I have carefully listened to and read President Tinubu’s national broadcast regarding the ongoing mass national protests. With all respect, the President’s speech appears vacuous, drudgery, and full of a litany of the government’s alleged interventions but is completely devoid of any concrete answers to the many itemized demands by the traumatized youthful protesters.

Aside from this, he erroneously, as always, picked on imaginary opposition or political opponents who allegedly want to derail Nigeria. No, sir. These are not sponsored protests. They are a genuine outpouring of grief, frustration, anger, hunger, melancholy, hopelessness, haplessness, and joblessness by the ignored and denied Nigerian youths who appear not to have a tomorrow even after their yesterday and today have already been mindlessly stolen by rapacious elites and state captors who control the levers of power at all different levels of government. The rage is not about a mirage or mere supposition; the blind can see; the lame can walk; the numb can feel; and the deaf can hear the grinding poverty and abject penury ravaging the land.

However, in terms of the decency of language and an apparent exhibition of understanding of the litany of problems besetting Nigeria and the empathy required by a president to address the urgent demands, President Tinubu appears to get it right. He was not abusive, arrogant, or grandstanding with the usual ruler’s narcissism and brinkmanship, factors that exacerbated the recent Kenya protests and uprising. He looked apparently sober and pensive while addressing beleaguered Nigerians as “my fellow Nigerians.” Thus far, thus above average.

However, in terms of measurable panacea and solutions to balm open wounds, assuage bruised egos and dashed hopes, or placate angry and protesting Nigerians who are daily suffering and groaning in the midst of government inertia, waste, big government, big spending, opulent and primitive displays of vulgar wealth by government officials, endless borrowing, white elephant projects, yachts, planes, SUVs, endless trips abroad, yawning leakages, and official corruption—both apparent, real, visible, and palpable—he scores miserably low.
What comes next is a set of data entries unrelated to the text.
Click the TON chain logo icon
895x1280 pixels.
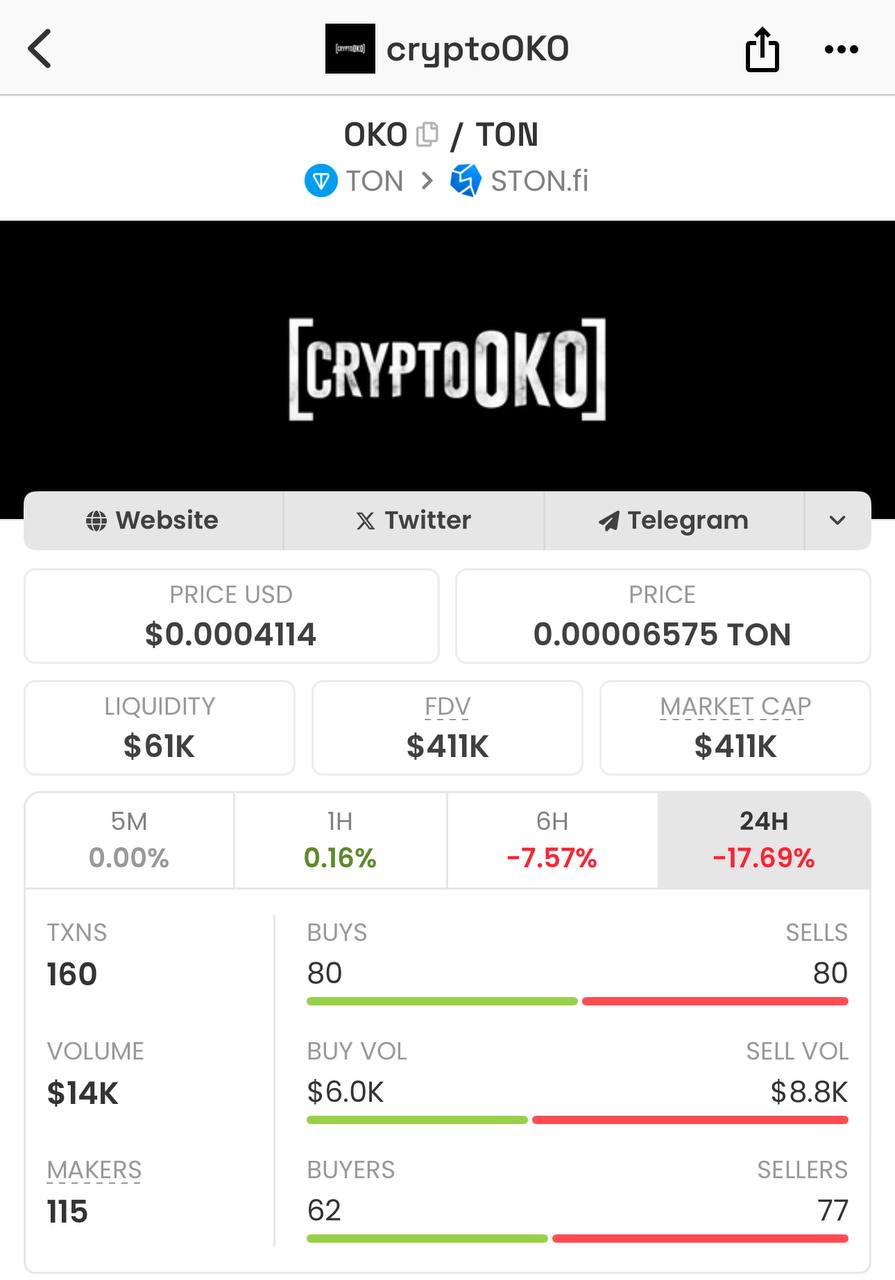321,181
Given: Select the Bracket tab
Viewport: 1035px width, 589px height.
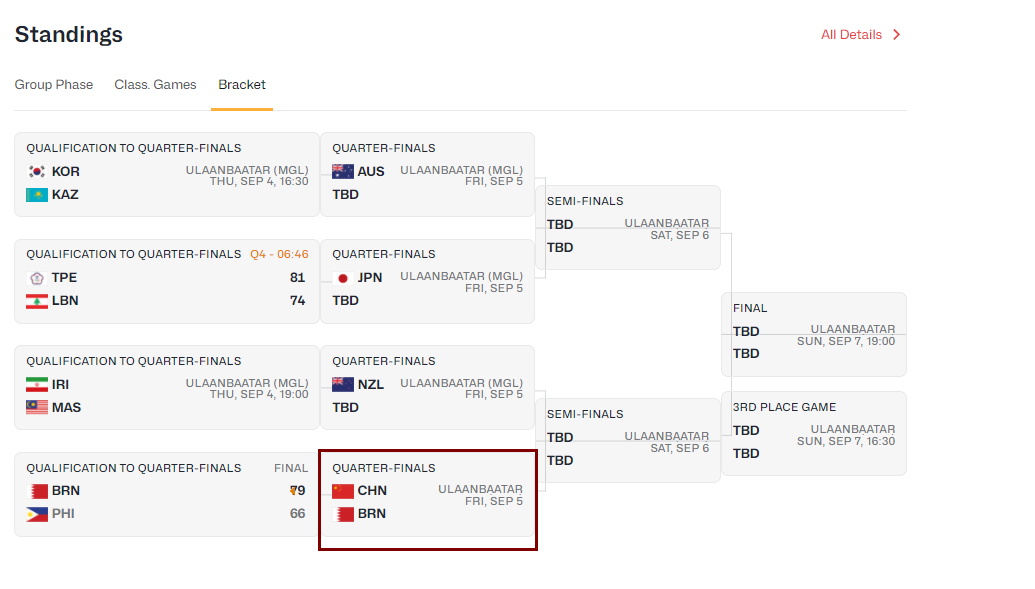Looking at the screenshot, I should [242, 85].
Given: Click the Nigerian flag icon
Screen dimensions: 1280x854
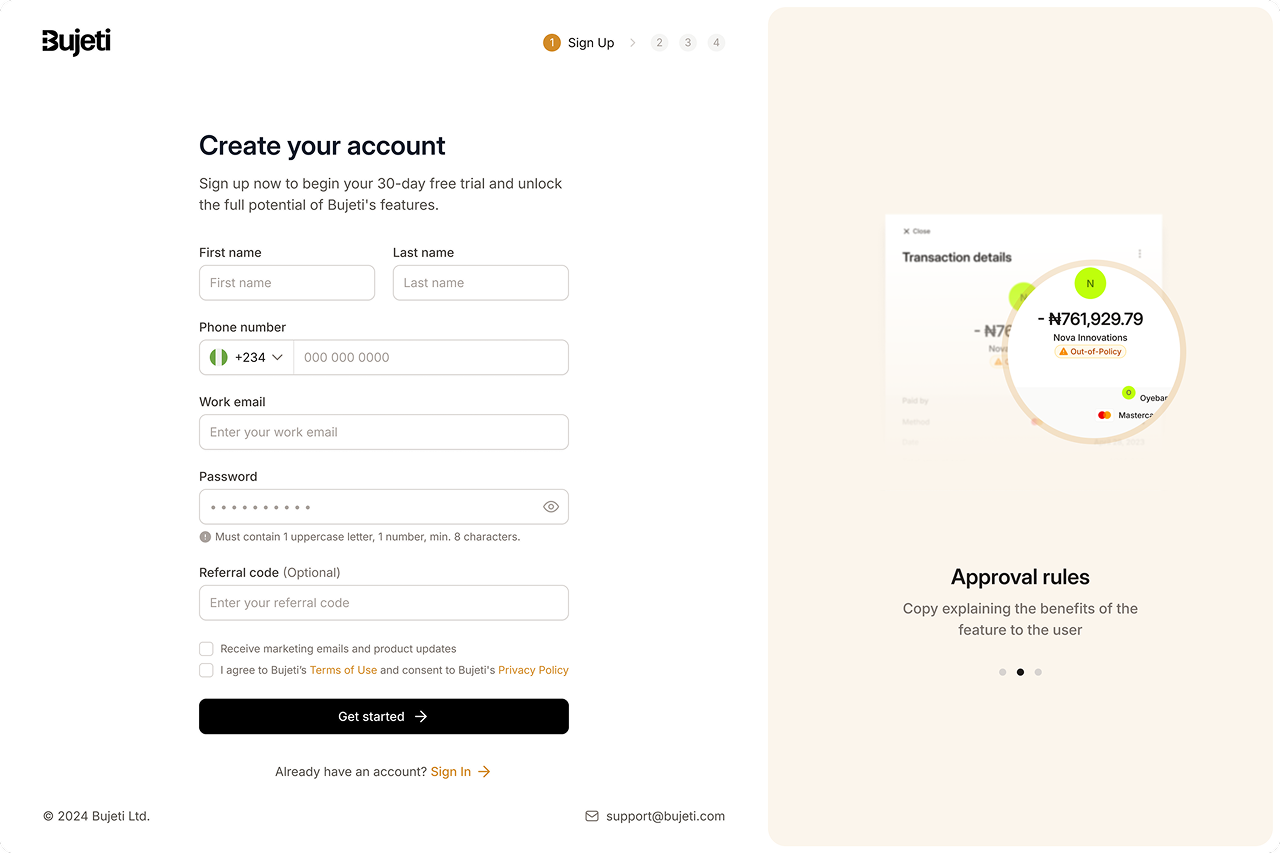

The speech was long on promises of a better tomorrow without demonstrating how this Eldorado will manifest. What will the youth take home after days of rage, tens of deaths, injuries, mental, physical, psychological, and emotional lacerations and trauma, hunger, self-denial, brutality, and high-handedness by state security agencies? I do not know. Or do you?

The government must stop the blame game and, as I have advised serially this year alone, go back to the drawing board and think not merely outside the box, but beyond it. Blaming the Muhammadu Buhari government, of which this same APC government is but a mere offshoot and successor, is illogical, indecent, and inelegant. It insults our collective intelligence. It is like cutting one’s nose to spite one’s face; and (please, permit the obscenity or vulgarity) it amounts to dipping one’s finger in one’s anus and smelling it. You will not expect to perceive Christian Dior, Gucci, Armani, Hugo, Versace, or Chanel fragrances. It insults our collective intelligence. President Tinubu still has a chance to save Nigeria from what remains of a groggy, tottering, fumbling, dawdling, and near-crumbling country on the verge of imminent precipice. All hope is still not lost if he employs and deploys the right instruments of statecraft.